— START OF SOURCE DOCUMENT —

Nevertheless, Bitcoin is not flawless, and this leaves room for Altcoin creators to capitalize on its limitations. For instance, transaction times are relatively slow, and fees high; the Proof-of-Work method of consensus is energy-intensive and therefore not environmentally friendly; and the blockchain does not afford absolutely anonymity. Should a more viable, sustainable, and powerful alternative steal enough support from Bitcoin, it is possible the crypto king could be dethroned.
Types of Altcoins and Tokens
Defined simply as “Alternative Coins” to Bitcoin, there is little more that unites this vast group of cryptos. In actual fact, Altcoins and tokens fall into many different categories according to their capabilities, applications, and underlying blockchain algorithms. Some of these groups overlap, as discussed below:
- Proof-of-Work: Like Bitcoin, using cryptographic mining to process transactions and produce currency. Examples include Dogecoin and Litcoin.
- Proof-of-Stake: Transaction processing is delegated between holders who have staked (deposited) a quantity of crypto on the blockchain. This is considered more environmentally friendly and scalable than Proof-of-Work. Examples include Ethereum, Binance, and Solana.
- Pre-mined: Part of the supply of a crypto is pre-distributed before public release. Ripple is an example of a pre-mined coin.
- Stablecoins: Cryptocurrencies pinned to an underlying asset and therefore less vulnerable to typical crypto volatility. Tether (USDT) is an example of a stablecoin.
- Smart Contract and DApps: Some blockchains have been configured with programmability in mind in order to make them more flexible in their applications. This allows the blockchains to support Decentralized Apps and smart contracts, and even Web3 (the blockchain internet) for more sophisticated and versatile services. Examples include Ethereum, Solana, and Cardano.
- Privacy: Cryptocurrencies that offer totally untraceable transactions through the use of stealth addresses and ring signatures. Monero is an example of a privacy crypto.
- Utility Tokens: Used to fuel services on a blockchain, for instance by paying fees, redeeming rewards, or accessing exclusive services. Examples include OmiseGo, Chainlink, or Basic Attention Token.
- Security Tokens: Digital versions of tradeable securities, offering equity through ownership or dividend payouts to holders.
The children of internet meme culture and blockchain currencies, these cryptos are uniquely quirky. These projects attract popularity more because of online jokes and hype than their technical capabilities. Even for cryptos, they are particularly volatile.
Examples include Dogecoin and Shiba Inu. Most notably, these coins rocketed into the top 20 cryptos by market cap in 2021 thanks to Elon Musk’s Tweets about his Shiba Inu puppy.

— END OF SOURCE DOCUMENT —
— START OF PROVIDED DATA —

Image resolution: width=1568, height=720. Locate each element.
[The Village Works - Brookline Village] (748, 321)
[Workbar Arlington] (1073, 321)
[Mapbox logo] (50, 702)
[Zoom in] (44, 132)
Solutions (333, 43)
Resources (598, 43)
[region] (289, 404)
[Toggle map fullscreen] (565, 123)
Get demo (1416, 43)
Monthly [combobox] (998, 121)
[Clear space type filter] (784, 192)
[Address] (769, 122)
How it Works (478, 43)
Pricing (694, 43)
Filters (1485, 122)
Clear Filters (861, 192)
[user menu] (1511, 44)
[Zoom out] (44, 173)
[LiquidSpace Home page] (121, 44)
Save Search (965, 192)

— END OF PROVIDED DATA —
— START OF PROVIDED DATA —

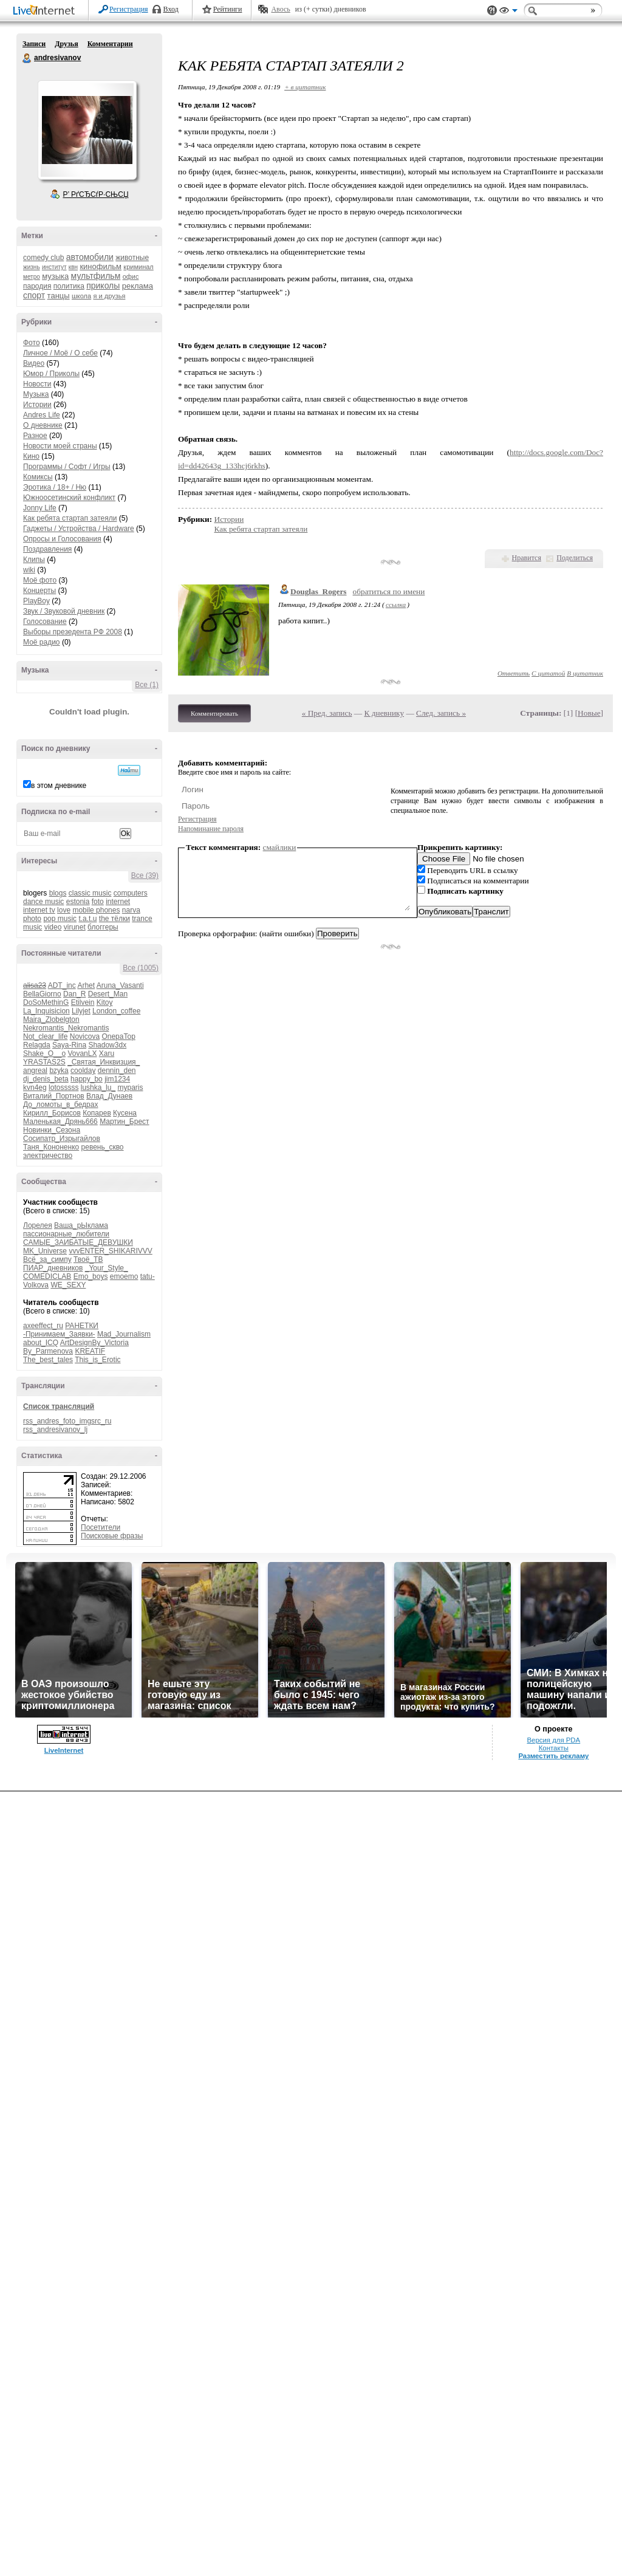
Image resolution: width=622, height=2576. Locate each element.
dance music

— END OF PROVIDED DATA —

■ TASKS TO PERFORM:
**a)** Can you summarize the text on altcoins and tokens in two sentences?
**b)** Could you restate the passage of the text on altcoins and tokens from "- Smart Contract" up to and including "Basic Attention Token.", replacing "stealth addresses" with "one-time addresses"?
**c)** Can you continue the text on altcoins and tokens from its last sentence onward?

■ ANSWERS TO EACH TASK:
**a)** Bitcoin's slow transactions, high fees, energy-intensive Proof-of-Work consensus and lack of absolute anonymity leave room for altcoin creators, and a stronger alternative could dethrone it. Altcoins and tokens fall into many overlapping categories by capability, application and blockchain algorithm, including Proof-of-Work, Proof-of-Stake, pre-mined coins, stablecoins, smart contract platforms, privacy coins, utility tokens, security tokens and meme-driven coins such as Dogecoin and Shiba Inu.

**b)**
- Smart Contract and DApps: Some blockchains have been configured with programmability in mind in order to make them more flexible in their applications. This allows the blockchains to support Decentralized Apps and smart contracts, and even Web3 (the blockchain internet) for more sophisticated and versatile services. Examples include Ethereum, Solana, and Cardano.
- Privacy: Cryptocurrencies that offer totally untraceable transactions through the use of one-time addresses and ring signatures. Monero is an example of a privacy crypto.
- Utility Tokens: Used to fuel services on a blockchain, for instance by paying fees, redeeming rewards, or accessing exclusive services. Examples include OmiseGo, Chainlink, or Basic Attention Token.

**c)**
Cryptos have now stepped into the world of gaming in the form of game tokens. To be precise, gamers earn and exchange tokens through dedicated video game platforms and can cash them out for real money. These tokens are a common feature of metaverse platforms.
Examples include Decentraland and Axie Infinity.
Pros And Cons of Trading Altcoins
Even Bitcoin purists can appreciate the diversity and opportunity that Altcoins bring to the market. Since crypto is a highly-speculative industry, it offers trading opportunities in the short and long term. Moreover, some argue that blockchain technology will shape not only our finance, but also the internet, communications, and other contractual business in years to come.
Nevertheless, the market as a whole remains immature, and there are not yet any Altcoins that rival Bitcoin in terms of value, adoption, or popularity. If trading crypto is risky, trading in Altcoins is especially risky, and traders cannot rule out the possibility of smaller digital assets failing altogether.
Pros of Trading Altcoins
- Trading Altcoins, either on their own or alongside Bitcoin, can help you enhance your market exposure within crypto ecosystem and outside of conventional financial markets.
- Plenty of Altcoins specifically address Bitcoin’s flaws and offer better cryptocurrency options.
- Thanks to growing institutional interest in Decentralized Finance, some Altcoins are beginning to challenge Bitcoin’s dominance. Dogecoin, Ethereum, Litecoin, and Cardano are just some of the Altcoins to be supported by major institutions. This only adds to their market credibility.
- High volatility in the market is typical. This makes it ideal for savvy scalpers and trend traders to make quick profits on positive or negative price action.
- Blockchain technology is constantly-evolving so there is opportunity for major movement and growth.
Cons of Trading Altcoins
- Bitcoin still dominates the market.
- Lower liquidity and a lack of investors and regulation make Altcoins highly risky for trading and liable to extreme volatility.
- It can be difficult to pick out winning altcoins from the huge array of options available. Sometimes you can have too many choices!
- There is always the risk, especially in smaller projects, of altcoins dying and causing irreversible loss.
Overall, traders interested in cryptocurrencies have no shortage of options. Spreading across Bitcoin, Altcoins, and even tokens, traders can diversify their exposure outside of the conventional financial markets. Nevertheless, the volatility of crypto should not be underestimated, as even Bitcoin is capable of enormous price swings. As a result, careful research and analysis is crucial to making sure you pick the right cryptos, or crypto, for you.
Limited though it may be, the history of crypto thus far shows a general correlation between Bitcoin and Altcoin prices. This is no doubt due to the highly speculative nature of the market, which makes both panic and excitement highly contagious. As other Altcoins become more established, however, it will be interesting to see if they start to hold their value independently of Bitcoin. When the whole crypto market stops moving in parallel, we will be able to pick out the long-term contenders more clearly. Additionally, we’ll see whether any can knock Bitcoin off the top spot.
What Are The Different Types of Cryptocurrency?
Cryptocurrencies are split into three major categories: Bitcoin, Altcoins, and tokens.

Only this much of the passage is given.